Wednesday, May 19, 2010

Policy Point Wednesday - Marketing Health

Most of the snacks in the food desert have two things in common:  one - they're ready-to-eat, and two - they're shelf-stable.  Considering that purveyors have limited shelf space that can't be wasted on a gamble, it's understandable that these two criterion drive most of the "fringe food" choices.  Unfortunately, to make a food both ready to eat and shelf-stable requires some manipulation; sugar, fat, and salt are common preservatives.  A steady diet of foods manipulated to maximize profit and minimize loss rather than to maximize health and minimize disease is the root cause of many negative health issues in the food desert.

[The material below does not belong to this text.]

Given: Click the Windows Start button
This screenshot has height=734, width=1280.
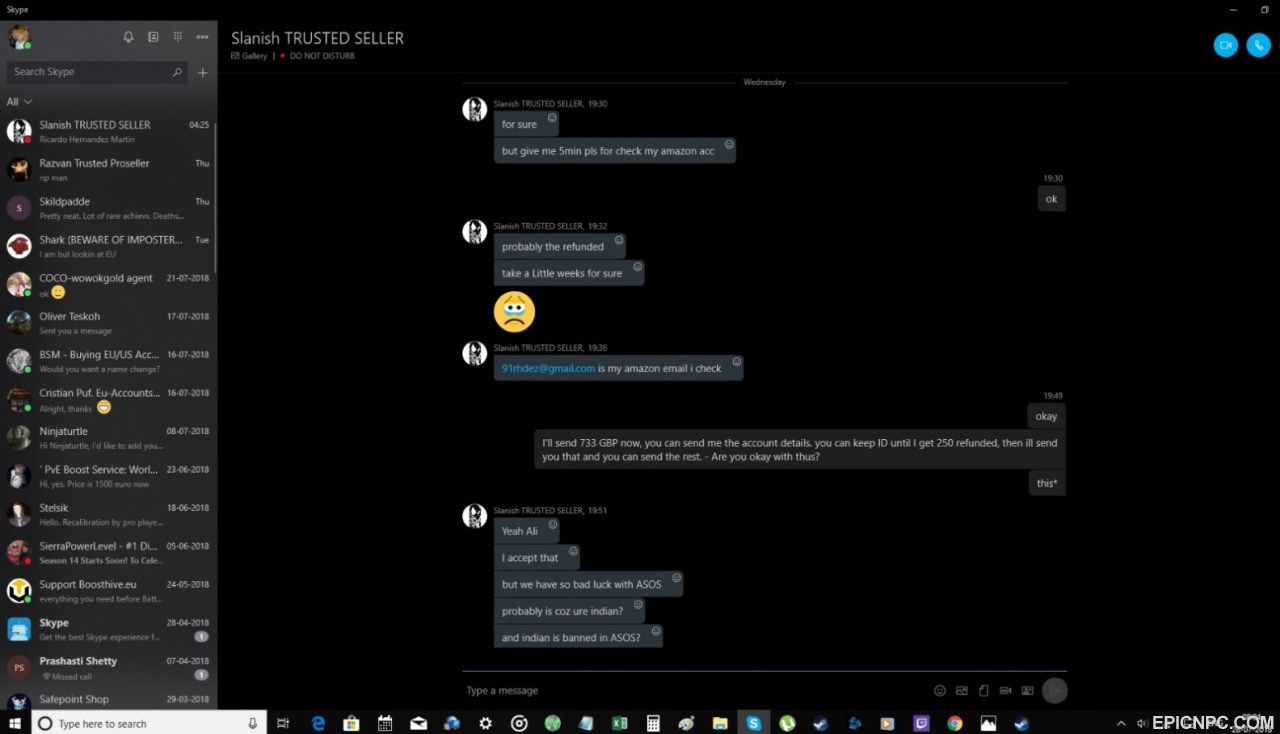Looking at the screenshot, I should pyautogui.click(x=15, y=723).
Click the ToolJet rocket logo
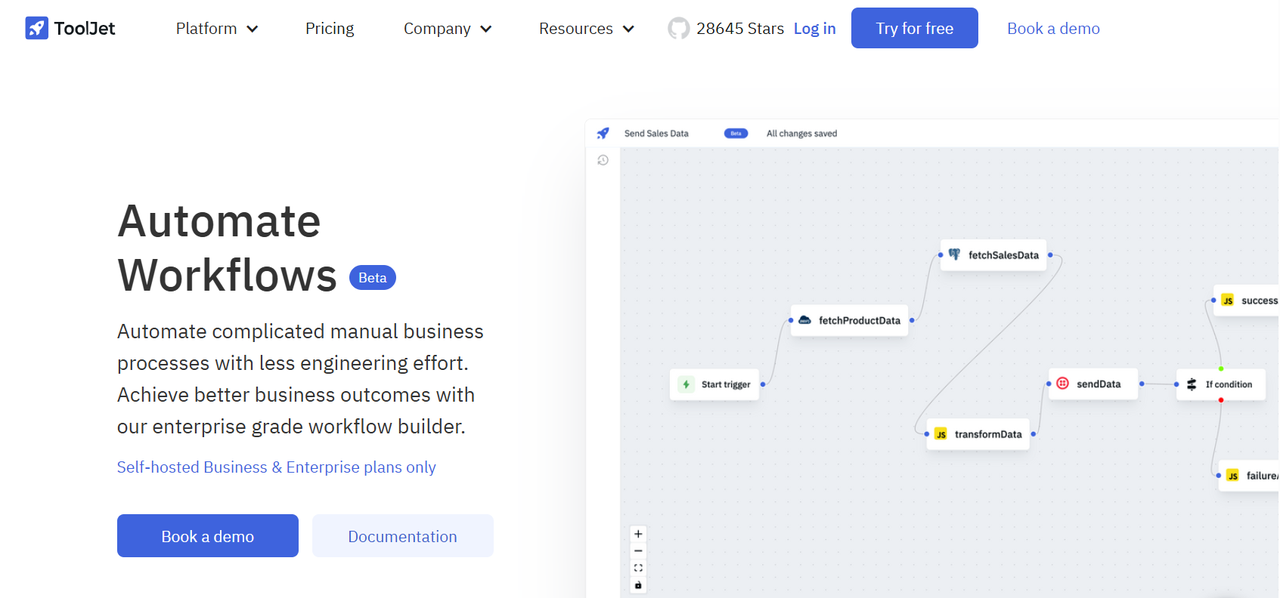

Recently, I became concerned about another trend: the marketing of "healthy" foods preserved in the same manner as fringe foods.  Right now, parents everywhere - even in the food desert - are opting for foods that make health claims on the label: companies imply that their packaged are good or better choices with a number of new labeling systems.   Unfortunately, more often than not, the foods themselves are still salty, fatty, sugary fringe foods.   For instance, you may have noticed many sugar candies now positioning themselves as fat-free - a claim that, while true, doesn't make the sugary snacks a nutritious choice. There's a wide range of opinions about organics, but whatever you think of them, some organics are offered in fatty, heavily-sugared, heavily-salted forms that are not significantly better than conventional chips. 

To an educated consumer, these distinctions are easy to make: we all know that a bowl of brown rice is going to be better for you than even the healthiest fried chips - but to the uneducated consumer, health claims on a food label have serious implications.  I have firsthand experience seeing well-meaning parents offer sugary, fatty canned nutritional shakes, or worse,  rehydration solution,  only because the labels state that the products are approved by pediatricians.  A label-reading parent would see that the "clinically-proven" milkshake has about 4 times the fat, twice the sugar, and less protein compared to milk, and the "pediatrician-recommended" rehydration solution is basically salty sugar water.  Both exist to address very specific medical conditions, and should not be offered as food.  However, while rehydration solution is offered in the drug section of the store, and specifically states it should be offered "at the first sign of dehydration and vomiting,"  nutritional shakes are often shelved with foods, and state that they can be used to address the nutritional needs of "picky eaters" - which is incredibly ambiguous (heck, even my own child is picky at times.)  These two disparate examples show how difficult it can be for parents to make good choices if they don't have the resources to understand the labels.  While part of the solution is addressing how food is marketed, educating parents remains the most critical need in the food desert.